Wilson’s Pizza Shop, in business for nearly a half-century, was the focus of the piece, which ran in Pizza Today.

The focus of the piece was the family of Al and Roz Wilson, who founded the business in 1963. Now in the hands of their son, Allen, and his wife Wendy, Wilson’s Pizza Shop has persevered through tough times to become a model business, the magazine said.

That model, Allen Wilson said, is reliant upon customer service.

“You don’t have to make your buck on the first pizza you sell,” he said. “Repeat customers is the thing, and making people happy when they get your product.”

Higher gas costs and declining wages have pushed the industry away from delivery, the Allens said, and toward carryout; 85 percent of the shop’s business is carry-out, the magazine reported. That carryout business is impossible to build without good word-of-mouth, the Wilsons said.

“We’re on our fourth and fifth generation of pizza customers,” Wendy Wilson said. “It’s been passed down from generation to generation.”

•••

The Niagara Frontier could be represented on the Canadian version of Monopoly that’s in production.

The cities that Hasbro will put on a Canadian version of the popular banking board game will be determined by public vote.

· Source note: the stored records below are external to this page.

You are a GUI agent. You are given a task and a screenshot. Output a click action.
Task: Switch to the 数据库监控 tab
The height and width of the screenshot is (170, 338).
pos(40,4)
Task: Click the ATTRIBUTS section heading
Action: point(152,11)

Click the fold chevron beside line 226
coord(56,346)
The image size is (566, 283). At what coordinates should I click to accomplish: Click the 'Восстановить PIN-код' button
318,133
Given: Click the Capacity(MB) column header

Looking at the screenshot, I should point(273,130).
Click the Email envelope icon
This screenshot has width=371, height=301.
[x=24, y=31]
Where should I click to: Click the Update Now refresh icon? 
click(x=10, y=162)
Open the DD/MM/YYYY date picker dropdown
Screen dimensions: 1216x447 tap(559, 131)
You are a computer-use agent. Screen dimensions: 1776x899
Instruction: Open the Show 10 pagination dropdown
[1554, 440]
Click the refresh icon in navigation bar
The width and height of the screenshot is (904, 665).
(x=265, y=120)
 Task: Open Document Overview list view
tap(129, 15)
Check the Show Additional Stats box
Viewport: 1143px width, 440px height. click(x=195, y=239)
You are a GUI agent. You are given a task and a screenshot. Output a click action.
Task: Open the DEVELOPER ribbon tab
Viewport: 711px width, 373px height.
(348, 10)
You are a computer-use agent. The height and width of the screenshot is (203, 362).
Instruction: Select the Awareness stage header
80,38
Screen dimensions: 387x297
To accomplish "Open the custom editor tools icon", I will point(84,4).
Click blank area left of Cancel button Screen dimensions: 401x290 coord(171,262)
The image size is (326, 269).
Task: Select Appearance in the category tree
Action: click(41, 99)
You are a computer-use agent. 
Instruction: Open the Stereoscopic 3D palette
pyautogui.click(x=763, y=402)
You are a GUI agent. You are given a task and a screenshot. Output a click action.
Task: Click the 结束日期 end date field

Niagara Falls isn’t among the 65 cities on the list, the Niagara Falls (Ontario) Review reported, but a wild card vote is being held to fill two board spots.

The city that receives the most votes will occupy the spot held by Boardwalk on the standard version of the game. Saint-Jean-sur-Richelieu, Quebec, led the voting as of mid-January, with Niagara Falls coming in at No. 4 on the wild card vote. Winning cities will be announced in June, with the game coming out in July.

Voting is taking place at monopolyvote.ca.

•••

A Tonawanda man was recently involved in a scary auto accident on a Connecticut highway.

The News-Times of Danbury, Conn., reported that 37-year-old Matthew Buffone was rescued by emergency personnel after his car flipped over near I-84 in Newtown. He struck another vehicle before rolling over, the paper reported.